The SSD mags are the core unit of the PRO-BLADE ecosystem. Though they carry up to 4TB and offer both 3-meter drop protection and 4,000-pound crush resistance, they are ultra-lightweight and portable, with aluminum cases measuring just over 4 inches by 1 inch.

But once enclosed in the PRO-BLADE Transport or Desktop Station, they function like any other SSD. The PRO-BLADE Transport enclosure holds one mag at a time, fit for any standard camera rig, while the PRO-BLADE Station holds four, enabling 40 Gb/s Thunderbolt interface speeds for immediate editing work. The mags slide in and out of these enclosures in seconds. “It’s not a scary system with a big learning curve to use,” said Christina Garza.

“It’s not groundbreaking in the sense that it works differently with your host devices. It’s groundbreaking in that, once you plug it in, all you have to do is interchange the storage.”

If you aren’t a professional videographer, it might be unclear what makes interchangeable storage so novel. If you are, you are intimately familiar with your extensive library of drives, whose supply and organization is possibly the bane of your existence. The prospect of streamlining this storage by universal standard might have you drooling at this very moment.

Perhaps more enticing is this storage standard is a fraction the weight and size of the same capacity SSDs on today’s market. Even further – that this standard is separate from the myriad enclosures shaped to optimize each one’s express purpose, so editors can tackle massive amounts of footage at the same speed it is captured, while videographers can slip a fresh 4TB SSD mag to their camera without ever touching the rig.

This is the radical suggestion of PRO-BLADE: that the professional-grade storage market divide data proper from its numerous use cases, so providers focus their efforts on enclosure technology rather than 3D NAND. While this would require a significant departure for storage brands, its potential benefits for consumers are undeniable.

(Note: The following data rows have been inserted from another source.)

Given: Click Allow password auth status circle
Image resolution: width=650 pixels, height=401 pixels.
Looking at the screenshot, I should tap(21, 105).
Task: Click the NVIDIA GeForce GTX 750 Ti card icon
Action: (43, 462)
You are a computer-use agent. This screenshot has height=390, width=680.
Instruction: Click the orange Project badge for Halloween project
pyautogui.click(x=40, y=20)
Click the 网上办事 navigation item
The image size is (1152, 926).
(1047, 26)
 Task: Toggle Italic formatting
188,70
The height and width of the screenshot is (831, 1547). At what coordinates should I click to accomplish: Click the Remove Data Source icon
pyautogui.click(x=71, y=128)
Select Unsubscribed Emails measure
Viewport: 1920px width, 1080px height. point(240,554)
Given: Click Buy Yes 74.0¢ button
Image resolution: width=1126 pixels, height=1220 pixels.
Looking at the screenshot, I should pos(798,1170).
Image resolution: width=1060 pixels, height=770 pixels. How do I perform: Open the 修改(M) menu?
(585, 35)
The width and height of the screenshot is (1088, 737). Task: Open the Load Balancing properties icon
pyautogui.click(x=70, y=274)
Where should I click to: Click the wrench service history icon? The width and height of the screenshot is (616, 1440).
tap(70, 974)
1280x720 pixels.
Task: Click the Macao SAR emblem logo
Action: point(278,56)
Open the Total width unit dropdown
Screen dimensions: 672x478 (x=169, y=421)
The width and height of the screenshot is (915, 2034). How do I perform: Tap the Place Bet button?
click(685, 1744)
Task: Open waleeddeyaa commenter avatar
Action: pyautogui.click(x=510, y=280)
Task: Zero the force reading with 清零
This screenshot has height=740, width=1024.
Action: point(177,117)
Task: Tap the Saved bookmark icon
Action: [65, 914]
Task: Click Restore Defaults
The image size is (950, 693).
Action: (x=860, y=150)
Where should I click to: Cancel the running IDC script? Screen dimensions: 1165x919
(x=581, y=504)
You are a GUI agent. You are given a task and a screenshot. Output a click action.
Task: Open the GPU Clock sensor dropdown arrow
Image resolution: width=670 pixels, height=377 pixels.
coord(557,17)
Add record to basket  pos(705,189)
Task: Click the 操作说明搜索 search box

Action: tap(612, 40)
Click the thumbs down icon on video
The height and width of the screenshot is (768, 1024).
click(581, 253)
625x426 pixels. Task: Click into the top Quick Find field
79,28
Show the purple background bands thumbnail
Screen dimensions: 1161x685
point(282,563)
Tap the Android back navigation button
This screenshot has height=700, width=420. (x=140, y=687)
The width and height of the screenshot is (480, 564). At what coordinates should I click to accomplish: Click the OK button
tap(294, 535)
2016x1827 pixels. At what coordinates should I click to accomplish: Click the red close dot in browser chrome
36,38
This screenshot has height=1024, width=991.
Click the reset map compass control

The factors that providers combine endlessly in product after product have resulted in a storage market so confusing that shoppers often spend more time trawling online technology forums than store aisles. With PRO-BLADE’s proposed shift, some of these factors would disappear entirely, empowering companies to develop specialized data enclosures that can truly change the game.

And when it comes to data storage for creative professionals, changing the game means evolving the artistic medium. With 15 years on the job, Michael Coleman has watched filmmaking’s possibilities multiply with each addition to the technology. “When new technology gets introduced, it challenges us creatives and gives us more tools to work with,” he said.

“The exciting thing about today is that we have so many tools, you can run in any direction.” The PRO-BLADE line seeks to upgrade data storage so it can do what it does best: recede into the background of the creative process, becoming a tool so basic and fundamental it can be taken for granted, used as absentmindedly as a painter reaches for paper, or an athlete hits the pavement for a sprint.

At present, the PRO-BLADE ecosystem is just a top-of-the-line SSD. Simultaneously, it is introducing a future for data storage that can transform the playing field for content creators. SanDisk Professional is excited to see where they run.